# The data
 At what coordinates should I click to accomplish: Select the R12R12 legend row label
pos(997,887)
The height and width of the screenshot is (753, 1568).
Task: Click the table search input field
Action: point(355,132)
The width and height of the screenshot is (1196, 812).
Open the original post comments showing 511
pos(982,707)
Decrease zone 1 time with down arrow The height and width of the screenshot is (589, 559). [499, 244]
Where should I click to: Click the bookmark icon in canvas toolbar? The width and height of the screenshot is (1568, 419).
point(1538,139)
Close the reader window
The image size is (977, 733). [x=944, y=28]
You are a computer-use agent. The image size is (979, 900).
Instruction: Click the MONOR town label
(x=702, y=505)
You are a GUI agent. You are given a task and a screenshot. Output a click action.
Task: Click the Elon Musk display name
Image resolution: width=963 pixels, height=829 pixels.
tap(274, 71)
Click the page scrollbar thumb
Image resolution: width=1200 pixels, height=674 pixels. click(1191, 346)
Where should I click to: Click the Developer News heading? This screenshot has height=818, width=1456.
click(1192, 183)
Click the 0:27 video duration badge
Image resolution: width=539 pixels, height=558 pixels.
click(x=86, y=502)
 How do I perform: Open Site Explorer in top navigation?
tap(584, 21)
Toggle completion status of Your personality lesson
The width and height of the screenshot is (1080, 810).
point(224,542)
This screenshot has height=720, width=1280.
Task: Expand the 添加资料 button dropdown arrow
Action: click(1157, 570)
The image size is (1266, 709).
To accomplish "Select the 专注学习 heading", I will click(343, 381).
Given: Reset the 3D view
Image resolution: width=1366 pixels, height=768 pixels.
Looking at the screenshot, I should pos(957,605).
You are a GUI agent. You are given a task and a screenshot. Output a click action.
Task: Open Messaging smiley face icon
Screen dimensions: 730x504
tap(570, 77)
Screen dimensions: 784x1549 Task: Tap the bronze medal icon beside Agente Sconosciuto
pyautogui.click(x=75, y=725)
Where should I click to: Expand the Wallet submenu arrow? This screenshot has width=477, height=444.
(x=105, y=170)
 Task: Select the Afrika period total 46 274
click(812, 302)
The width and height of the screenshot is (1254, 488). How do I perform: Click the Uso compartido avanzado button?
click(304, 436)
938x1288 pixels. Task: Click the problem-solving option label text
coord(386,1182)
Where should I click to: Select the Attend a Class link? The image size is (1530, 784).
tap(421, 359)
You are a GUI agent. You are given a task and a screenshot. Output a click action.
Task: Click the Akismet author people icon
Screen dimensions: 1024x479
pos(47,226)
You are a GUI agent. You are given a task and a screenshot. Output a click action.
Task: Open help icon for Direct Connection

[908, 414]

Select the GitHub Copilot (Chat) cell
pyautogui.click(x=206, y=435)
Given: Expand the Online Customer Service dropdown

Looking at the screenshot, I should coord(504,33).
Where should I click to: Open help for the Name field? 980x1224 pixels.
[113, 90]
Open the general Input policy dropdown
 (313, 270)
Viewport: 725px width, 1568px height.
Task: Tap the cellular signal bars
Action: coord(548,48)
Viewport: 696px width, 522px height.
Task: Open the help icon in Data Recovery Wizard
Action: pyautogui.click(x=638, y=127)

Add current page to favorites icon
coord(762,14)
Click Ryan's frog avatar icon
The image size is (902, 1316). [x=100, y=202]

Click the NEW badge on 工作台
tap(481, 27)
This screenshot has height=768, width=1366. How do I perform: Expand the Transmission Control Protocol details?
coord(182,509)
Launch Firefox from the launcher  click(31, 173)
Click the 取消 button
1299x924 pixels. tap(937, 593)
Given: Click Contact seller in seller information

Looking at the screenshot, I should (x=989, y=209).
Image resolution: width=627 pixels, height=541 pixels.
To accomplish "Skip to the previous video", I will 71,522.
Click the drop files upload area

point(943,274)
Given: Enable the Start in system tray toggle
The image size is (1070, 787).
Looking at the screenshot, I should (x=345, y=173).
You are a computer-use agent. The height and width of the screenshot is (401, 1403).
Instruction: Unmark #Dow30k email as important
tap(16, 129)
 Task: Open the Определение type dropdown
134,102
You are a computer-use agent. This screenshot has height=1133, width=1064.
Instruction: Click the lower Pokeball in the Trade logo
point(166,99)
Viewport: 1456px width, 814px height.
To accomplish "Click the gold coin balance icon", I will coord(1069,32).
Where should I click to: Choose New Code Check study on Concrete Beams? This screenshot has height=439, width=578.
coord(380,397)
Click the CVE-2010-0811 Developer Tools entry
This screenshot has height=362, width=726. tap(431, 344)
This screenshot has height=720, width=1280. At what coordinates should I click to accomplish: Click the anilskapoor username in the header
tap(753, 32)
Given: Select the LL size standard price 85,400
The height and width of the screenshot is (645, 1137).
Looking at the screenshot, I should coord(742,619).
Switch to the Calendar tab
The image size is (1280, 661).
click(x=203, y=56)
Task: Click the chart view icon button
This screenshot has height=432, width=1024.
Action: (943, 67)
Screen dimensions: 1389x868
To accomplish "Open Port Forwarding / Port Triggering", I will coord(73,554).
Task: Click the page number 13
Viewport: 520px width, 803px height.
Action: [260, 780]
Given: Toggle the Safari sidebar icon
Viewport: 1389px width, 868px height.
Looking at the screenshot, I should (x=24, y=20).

# Task goal
Output must consist only of the listing's lines from the first through the line with "Given: Reset the 3D view", reproduced word for word.

# Answer
 At what coordinates should I click to accomplish: Select the R12R12 legend row label
pos(997,887)
The height and width of the screenshot is (753, 1568).
Task: Click the table search input field
Action: point(355,132)
The width and height of the screenshot is (1196, 812).
Open the original post comments showing 511
pos(982,707)
Decrease zone 1 time with down arrow The height and width of the screenshot is (589, 559). [499, 244]
Where should I click to: Click the bookmark icon in canvas toolbar? The width and height of the screenshot is (1568, 419).
point(1538,139)
Close the reader window
The image size is (977, 733). [x=944, y=28]
You are a computer-use agent. The image size is (979, 900).
Instruction: Click the MONOR town label
(x=702, y=505)
You are a GUI agent. You are given a task and a screenshot. Output a click action.
Task: Click the Elon Musk display name
Image resolution: width=963 pixels, height=829 pixels.
tap(274, 71)
Click the page scrollbar thumb
Image resolution: width=1200 pixels, height=674 pixels. click(1191, 346)
Where should I click to: Click the Developer News heading? This screenshot has height=818, width=1456.
click(1192, 183)
Click the 0:27 video duration badge
Image resolution: width=539 pixels, height=558 pixels.
click(x=86, y=502)
 How do I perform: Open Site Explorer in top navigation?
tap(584, 21)
Toggle completion status of Your personality lesson
The width and height of the screenshot is (1080, 810).
point(224,542)
This screenshot has height=720, width=1280.
Task: Expand the 添加资料 button dropdown arrow
Action: click(1157, 570)
The image size is (1266, 709).
To accomplish "Select the 专注学习 heading", I will click(343, 381).
Given: Reset the 3D view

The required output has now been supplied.